I love early Friel. Yet Father and Sons, in Lyndsey Turner’s current revival, seems to sit uncomfortably betwixt and between, neither compelling social or personal or political drama. Nor as in Translations, a vibrant metaphor of colonialism.

In reshaping Fathers and Sons, Friel evidently felt a strong kinship with Turgenev writing about the seismic changes under way with the Russian emancipation of the Serfs and Ireland’s 1840 Famine and the economic hardships that ensued from that. Yet as followed here, it’s not so much the working poor that Friel/Turgenev seems concerned with as exploring ideas behind revolution, philosophies propagating change. And households in transition.

Two sons return to their respective parents, both graduates fired by revolutionary zeal. But Arkady (Joshua James) displays a more liberal attitude whilst his friend, Bazarov (played by American actor Seth Numerich) shuns such bourgeois affectations as romantic love or attachment and as a full blown nihilist, demands the sweeping away of everything, a total rebirth.

Some of this might have had real resonance in the turbulent times – here and in Northern Ireland – in the 1980s. But it’s hard to find the production’s core meaning for today for all of Friel and Turgenev’s skill in showing both attitudes becoming compromised when confronted by other human realities. The zealot falls madly in love, despite his political conviction; and Arkady is left ultimately broken-hearted by the loss of his friend, his political resolve hardened by his untimely death from typhus.

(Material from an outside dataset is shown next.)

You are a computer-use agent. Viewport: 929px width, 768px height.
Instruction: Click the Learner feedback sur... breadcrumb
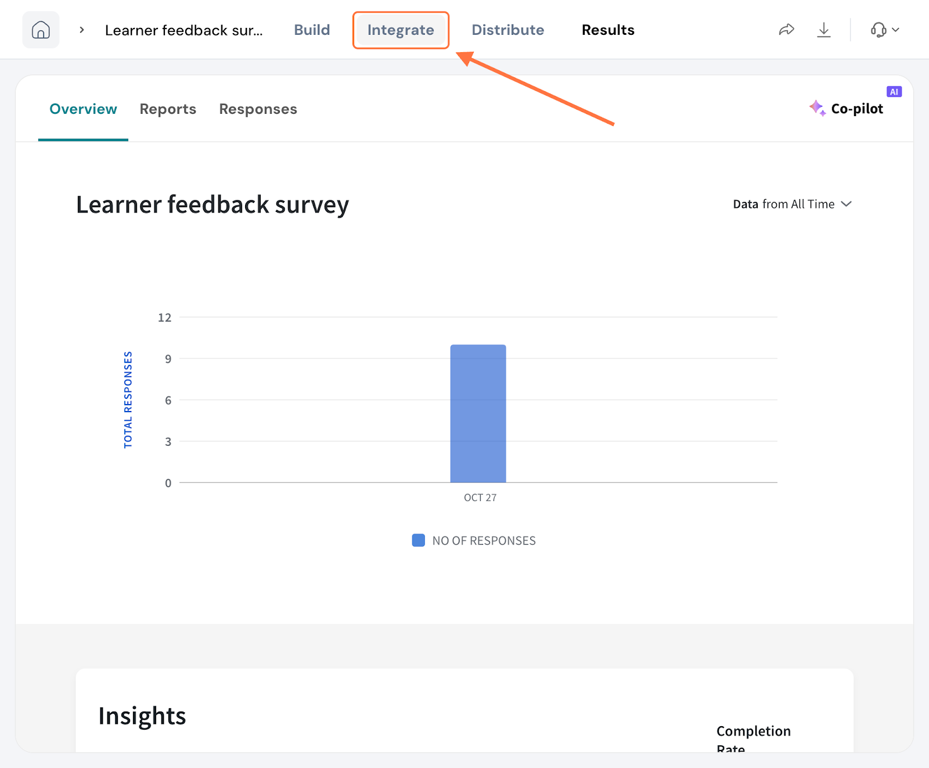183,30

In between, as in Chekhov – to which there are inevitable comparisons – there is much toing and froing, expressions of passion unrequited, estates languishing from mis-management and class distinctions between owner and servant. A sense of tragi-comedy increasingly pervades.

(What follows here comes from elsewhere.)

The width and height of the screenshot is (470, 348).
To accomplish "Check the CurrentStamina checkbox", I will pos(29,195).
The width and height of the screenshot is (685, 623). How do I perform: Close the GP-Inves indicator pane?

But played at break-neck speed, Turner’s production gives little time to nuance or sub-text and ultimately fails to create the kind of hermetic atmosphere so beloved of Chekhov directors that brings disparate personalities not only into sharp focus but makes us care deeply about them.

Without such emotional cement, the play feels diffuse. There is solid work from Anthony Calf as Nikolai, Arkady’s well-meaning if scatty landowning father, Tim McMullan as Pavel, a cantankerous, ex-army officer and dandy, an exemplar of old Russia and Susan Engel as a colourfully batty Princess Olga, smelling cats in every corner and longing to whip everything that moves into shape.

Rob Howells’s set is a marvel of versatility and Russian rural evocation, at once monumental and intimate. But you leave the theatre no clearer as to the director or writer’s intentions. A strange, unsatisfying encounter.